Philippinen: Meuterei unblutig beendet - Soldaten geben auf
- Soldaten wollen in ihre Kasernen zurückkehren
- Meuterer werden nach bestehendem Militärrecht behandelt

Auf den Philippinen ist die Protestaktion meuternder Offiziere gegen die Regierung nach einem Tag ohne Blutvergießen zu Ende gegangen. Die Meuterer haben am Sonntagabend nach 19 Stunden aufgegeben. Ein Unterhändler der Regierung sagte, die Soldaten hätten darin eingewilligt, die von ihnen besetzte Geschäfts- und Wohnanlage im Makati-Finanzviertel zu räumen und in ihre Kaserne zurückzukehren.
Präsidentin Gloria Arrayo erklärte die Rebellion für beendet. Die Soldaten hatten der Regierung Korruption und konspirative Zusammenarbeit mit den moslemischen Rebellen im Land vorgeworfen. Putschabsichten hatten sie bestritten.
Zuvor wurde von der Präsidentin ein Ultimatum gesetzt, wonach sich die Aufständigen bis 11 Uhr MESZ ergeben sollten. Als dieses verstrich wurde es auf 13 Uhr verlängert. Um 13 Uhr wurde das Ultimatum schließlich ausgesetzt.
Präsidentin Gloria Macapagal Arroyo sagte nach dem Ende der Meuterei, 296 Soldaten, darunter 70 Offiziersanwärter, würden in Kürze in ihre Kasernen zurückkehren. Der frühere Generalstabschef Roy Cimatu, der die Verhandlungen mit den Aufständischen geführt hatte, sagte, die Meuterer hätten sich bereit erklärt, "die Konsequenzen ihrer Aktion auf sich zu nehmen". Sie würden nach dem bestehenden Militärrecht behandelt werden und keine Sonderkonditionen erhalten.
Geschäftsviertel besetzt
Meuternde Soldaten hatten am frühen Sonntagmorgen (Ortszeit) im Geschäftsviertel der Hauptstadt Manila einen Gebäudekomplex gestürmt. Nach mehreren Stunden ließen sie etwa 100 Zivilisten darunter Dutzende von Ausländern einschließlich der australischen Botschafterin Ruth Pearce frei.
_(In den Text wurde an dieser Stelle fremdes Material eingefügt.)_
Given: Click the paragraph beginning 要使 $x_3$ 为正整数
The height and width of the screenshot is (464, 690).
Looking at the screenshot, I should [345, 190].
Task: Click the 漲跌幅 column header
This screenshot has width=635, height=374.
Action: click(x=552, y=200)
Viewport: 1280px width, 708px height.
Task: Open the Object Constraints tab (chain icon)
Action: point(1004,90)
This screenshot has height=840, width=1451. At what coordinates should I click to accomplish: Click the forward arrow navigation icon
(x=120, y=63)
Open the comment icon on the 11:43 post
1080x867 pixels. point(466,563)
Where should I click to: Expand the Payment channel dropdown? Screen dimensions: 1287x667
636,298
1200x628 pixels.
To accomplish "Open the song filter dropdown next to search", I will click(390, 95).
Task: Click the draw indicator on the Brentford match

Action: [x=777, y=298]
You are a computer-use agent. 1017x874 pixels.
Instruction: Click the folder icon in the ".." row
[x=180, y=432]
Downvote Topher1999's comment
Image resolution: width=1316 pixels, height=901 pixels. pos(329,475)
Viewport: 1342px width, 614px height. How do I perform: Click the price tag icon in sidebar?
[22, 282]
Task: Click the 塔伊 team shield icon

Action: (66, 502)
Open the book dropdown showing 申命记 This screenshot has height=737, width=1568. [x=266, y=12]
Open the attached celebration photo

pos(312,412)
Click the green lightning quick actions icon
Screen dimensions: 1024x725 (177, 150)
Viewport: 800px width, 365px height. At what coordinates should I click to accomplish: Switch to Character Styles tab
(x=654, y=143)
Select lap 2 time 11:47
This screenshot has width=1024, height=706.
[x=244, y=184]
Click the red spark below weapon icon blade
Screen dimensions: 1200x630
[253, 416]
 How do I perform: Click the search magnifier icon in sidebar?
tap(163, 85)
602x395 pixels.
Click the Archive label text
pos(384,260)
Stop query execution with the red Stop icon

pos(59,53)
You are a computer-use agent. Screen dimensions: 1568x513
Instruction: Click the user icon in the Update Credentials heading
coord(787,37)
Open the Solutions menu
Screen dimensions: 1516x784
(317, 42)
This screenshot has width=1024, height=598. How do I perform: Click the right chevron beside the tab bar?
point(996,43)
Die Ausländer, die in der Gewalt der Soldaten waren, kamen nach ersten Angaben aus Australien, Kanada, Japan, Israel und Südkorea.
Die Meuterer verlangen den Rücktritt von Arroyo und der Führung des Landes, der sie unter anderem Korruption und den Verkauf von Waffen an Moslemrebellen und kommunistische Aufständische vorwerfen. Nur wenige Stunden vor der Erstürmung des Gebäudekomplexes im Geschäftsviertel Makati am frühen Sonntagmorgen durch die Meuterer hatte die Regierung vor dem Hintergrund von Putschgerüchten eine Großfahndung nach aufständischen Militärs eingeleitet.
Die meuternden Soldaten behaupten, die Regierung plane, das Kriegsrecht zu verhängen, um über die Zeit nach den Wahlen im Mai weiter im Amt bleiben zu können. Es handle sich bei ihrer Aktion nicht um einen Putschversuch, erklärte einer der Meuterer im Fernsehen. Die USA verurteilten den Versuch die philippinische Regierung zu destabilisieren. Ein Sprecher der US-Botschaft in Manila erklärte, Washington stehe voll hinter Arroyo. (APA/red)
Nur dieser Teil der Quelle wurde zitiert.